TO DO: Copy each line containing the word "computer" from the records that follow, please.
======
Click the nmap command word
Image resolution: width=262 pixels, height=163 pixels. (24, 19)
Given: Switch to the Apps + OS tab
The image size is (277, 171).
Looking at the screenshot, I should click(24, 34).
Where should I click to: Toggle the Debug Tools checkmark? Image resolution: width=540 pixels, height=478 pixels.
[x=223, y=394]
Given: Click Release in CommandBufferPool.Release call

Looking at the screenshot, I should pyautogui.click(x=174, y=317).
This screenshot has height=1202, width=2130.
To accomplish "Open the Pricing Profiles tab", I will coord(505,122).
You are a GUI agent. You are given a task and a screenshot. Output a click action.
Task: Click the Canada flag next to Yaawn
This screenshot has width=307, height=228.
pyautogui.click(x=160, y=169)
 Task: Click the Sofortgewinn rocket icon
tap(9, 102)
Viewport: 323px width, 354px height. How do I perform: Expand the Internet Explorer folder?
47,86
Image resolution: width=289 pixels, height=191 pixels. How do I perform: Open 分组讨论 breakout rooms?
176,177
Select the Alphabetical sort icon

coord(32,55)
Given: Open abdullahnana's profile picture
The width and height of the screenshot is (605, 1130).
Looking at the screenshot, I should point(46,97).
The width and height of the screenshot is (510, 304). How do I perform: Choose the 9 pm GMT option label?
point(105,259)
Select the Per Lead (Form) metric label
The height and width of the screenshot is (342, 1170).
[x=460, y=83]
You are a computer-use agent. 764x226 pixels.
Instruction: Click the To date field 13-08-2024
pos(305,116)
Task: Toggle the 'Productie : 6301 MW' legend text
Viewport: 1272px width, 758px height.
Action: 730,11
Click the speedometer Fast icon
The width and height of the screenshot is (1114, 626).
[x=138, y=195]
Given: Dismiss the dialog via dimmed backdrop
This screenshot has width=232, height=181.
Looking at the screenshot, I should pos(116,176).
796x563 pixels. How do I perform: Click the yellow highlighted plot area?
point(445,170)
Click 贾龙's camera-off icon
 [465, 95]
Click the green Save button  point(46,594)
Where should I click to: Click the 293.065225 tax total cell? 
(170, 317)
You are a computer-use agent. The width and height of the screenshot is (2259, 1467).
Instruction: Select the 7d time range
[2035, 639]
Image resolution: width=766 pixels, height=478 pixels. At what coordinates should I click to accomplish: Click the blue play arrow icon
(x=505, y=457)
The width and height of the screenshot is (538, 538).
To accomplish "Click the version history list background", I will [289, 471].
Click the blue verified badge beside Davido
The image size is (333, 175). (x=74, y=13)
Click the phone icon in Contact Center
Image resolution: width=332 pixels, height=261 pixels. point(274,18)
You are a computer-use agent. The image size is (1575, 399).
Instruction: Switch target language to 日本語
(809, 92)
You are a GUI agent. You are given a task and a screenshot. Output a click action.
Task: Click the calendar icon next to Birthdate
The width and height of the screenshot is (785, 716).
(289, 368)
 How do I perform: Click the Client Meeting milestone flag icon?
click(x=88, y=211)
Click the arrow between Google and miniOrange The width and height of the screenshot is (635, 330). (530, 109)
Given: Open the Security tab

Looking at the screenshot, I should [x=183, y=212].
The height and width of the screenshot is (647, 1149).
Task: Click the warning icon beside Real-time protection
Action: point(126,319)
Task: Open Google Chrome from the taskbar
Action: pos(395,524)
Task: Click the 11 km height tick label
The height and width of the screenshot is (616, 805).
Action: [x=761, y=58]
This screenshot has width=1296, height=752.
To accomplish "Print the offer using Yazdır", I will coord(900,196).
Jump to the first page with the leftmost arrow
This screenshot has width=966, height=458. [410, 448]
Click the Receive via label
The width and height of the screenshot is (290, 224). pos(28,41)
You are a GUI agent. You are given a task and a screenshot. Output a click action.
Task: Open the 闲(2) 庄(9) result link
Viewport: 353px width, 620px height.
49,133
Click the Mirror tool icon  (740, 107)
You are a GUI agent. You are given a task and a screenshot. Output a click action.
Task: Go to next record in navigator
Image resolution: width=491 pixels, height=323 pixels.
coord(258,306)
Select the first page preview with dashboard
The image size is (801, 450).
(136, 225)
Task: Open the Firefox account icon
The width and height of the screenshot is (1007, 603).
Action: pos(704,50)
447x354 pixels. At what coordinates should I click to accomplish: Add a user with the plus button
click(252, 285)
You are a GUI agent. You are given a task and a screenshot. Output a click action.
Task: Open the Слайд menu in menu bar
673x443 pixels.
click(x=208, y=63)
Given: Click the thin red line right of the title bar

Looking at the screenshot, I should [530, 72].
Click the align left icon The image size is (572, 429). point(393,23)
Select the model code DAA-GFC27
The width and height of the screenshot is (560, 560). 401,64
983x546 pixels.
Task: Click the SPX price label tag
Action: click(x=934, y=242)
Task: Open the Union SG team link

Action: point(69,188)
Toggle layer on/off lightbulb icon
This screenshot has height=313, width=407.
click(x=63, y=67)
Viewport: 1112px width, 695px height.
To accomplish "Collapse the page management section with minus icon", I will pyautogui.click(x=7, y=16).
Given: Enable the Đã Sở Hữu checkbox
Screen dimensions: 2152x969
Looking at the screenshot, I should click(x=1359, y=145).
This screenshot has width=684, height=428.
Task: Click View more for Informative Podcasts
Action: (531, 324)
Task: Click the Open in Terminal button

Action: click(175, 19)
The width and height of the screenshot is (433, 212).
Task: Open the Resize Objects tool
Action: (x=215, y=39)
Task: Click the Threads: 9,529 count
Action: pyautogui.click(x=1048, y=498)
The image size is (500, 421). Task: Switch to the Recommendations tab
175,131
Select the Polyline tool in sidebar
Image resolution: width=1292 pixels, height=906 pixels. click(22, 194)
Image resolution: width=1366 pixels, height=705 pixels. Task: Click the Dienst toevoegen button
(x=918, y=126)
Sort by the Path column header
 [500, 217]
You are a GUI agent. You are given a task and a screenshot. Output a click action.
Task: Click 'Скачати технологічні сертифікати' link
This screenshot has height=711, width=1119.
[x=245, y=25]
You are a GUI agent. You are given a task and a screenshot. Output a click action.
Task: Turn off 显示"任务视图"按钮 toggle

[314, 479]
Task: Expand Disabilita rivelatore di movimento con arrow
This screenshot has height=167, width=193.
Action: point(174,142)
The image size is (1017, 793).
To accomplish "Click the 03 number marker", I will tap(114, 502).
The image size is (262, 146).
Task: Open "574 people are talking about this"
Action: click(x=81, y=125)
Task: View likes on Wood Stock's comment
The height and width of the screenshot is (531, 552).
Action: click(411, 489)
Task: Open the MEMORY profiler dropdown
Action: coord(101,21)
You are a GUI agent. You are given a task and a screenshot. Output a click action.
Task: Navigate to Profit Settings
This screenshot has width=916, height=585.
======
ANSWER SECTION:
You are a computer-use agent. 764x226 pixels.
You are a computer-use agent. The width and height of the screenshot is (2259, 1467).
You are a computer-use agent. The image size is (1575, 399).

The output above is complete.